Some limitations should be considered in this study. First, this was a single-center study with small samples size, particularly in early stage cancer, leading to limited generalizability of the study results. Second, the diagnostic reference values of tumor cells in peripheral blood and BALF are still absent. Third, whether tumor cell count is variable in different pathological types or genotypes of lung cancer remains unclear. This study did not perform correlation analysis to provide explanations.
In summary, tumor cells detection in peripheral blood and BALF had similar diagnostic performances for lung cancer, and may be sensitive to discriminate malignancy from benign lung lesions and make early diagnosis of lung cancer.
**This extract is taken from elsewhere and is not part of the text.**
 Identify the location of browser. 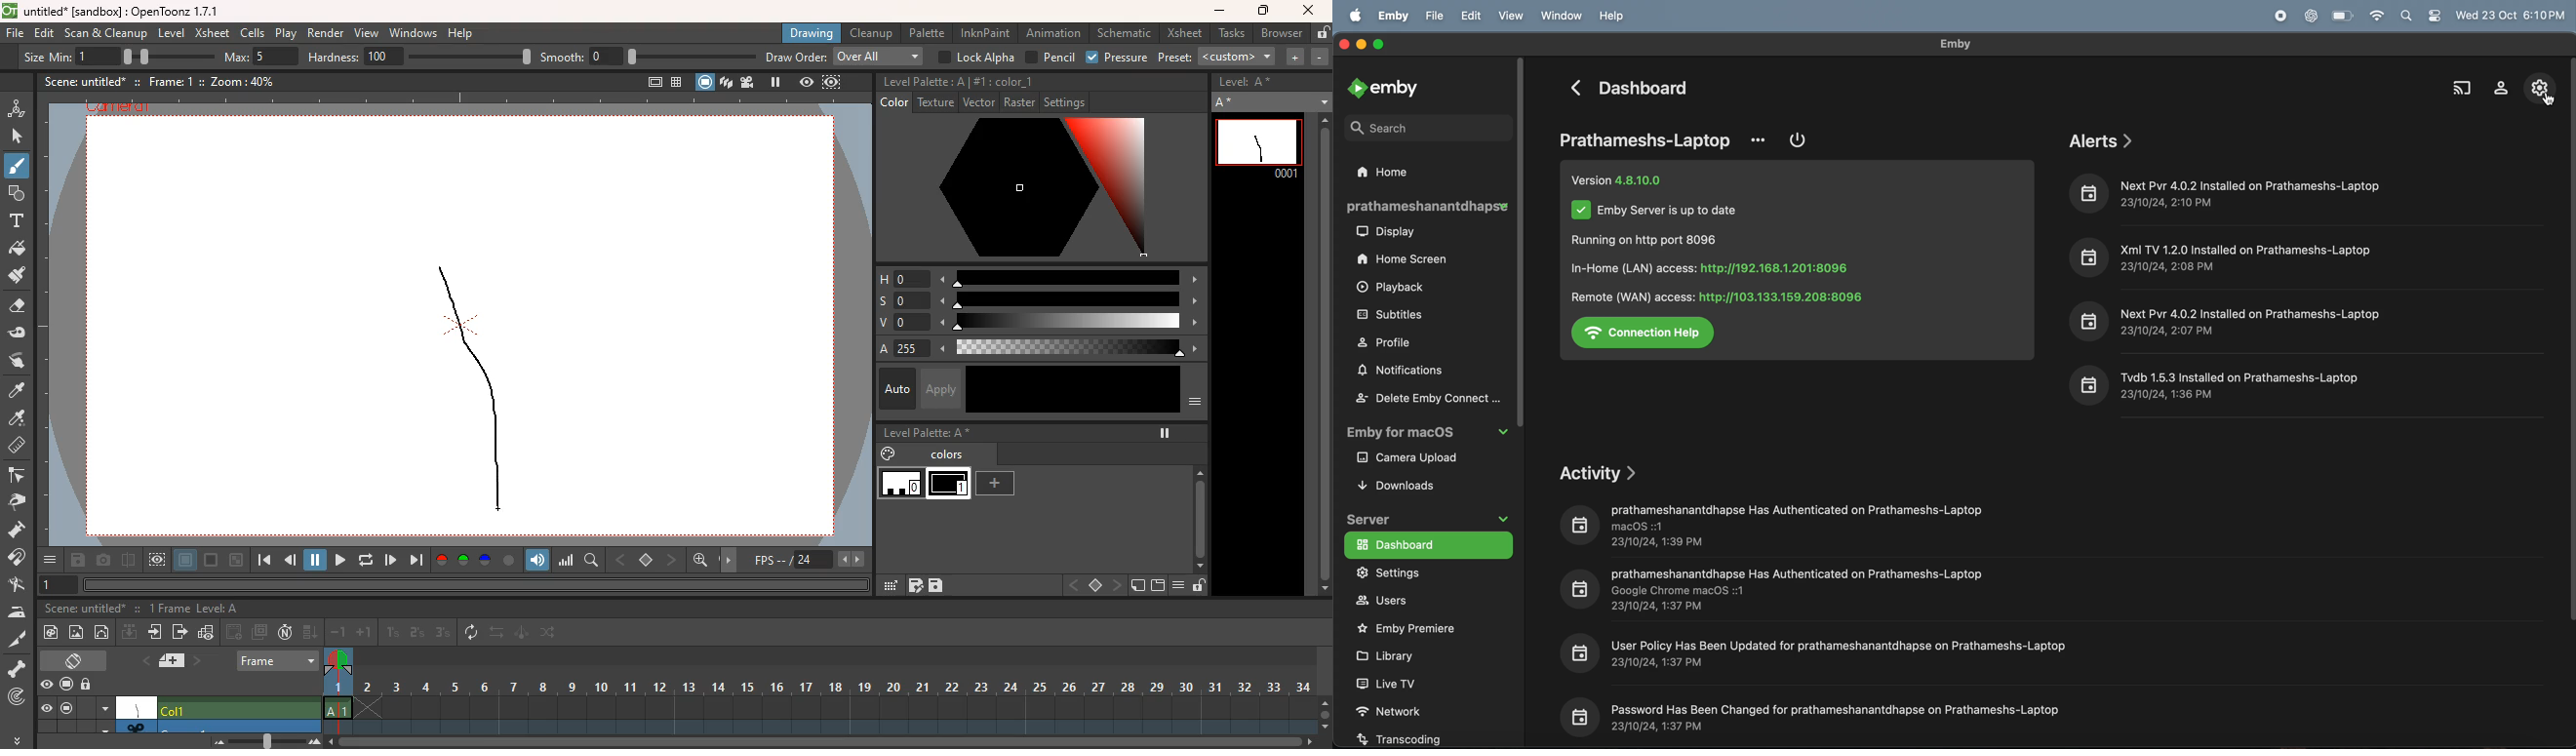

We thank Prof. Zhou Cheng-Zhi (State Key Laboratory of Respiratory Disease, National Clinical Research center for Respiratory Disease, Guangzhou Institute of Respiratory Disease, First Affiliated Hospital of Guangzhou Medical University, Guangzhou, China) for his recommendation and assistance for patients’ recruitment.
Funding: This study was supported by Special Funds for Research Public Welfare Research and Capacity Building in Guangdong Province (No. 2014A020215036).
Conflicts of Interest: The authors have no conflicts of interest to declare.
Ethical Statement: Permission was obtained from ethics committee of First Affiliated Hospital of Guangzhou Medical University (2015-31) and written informed consent was obtained from all patients.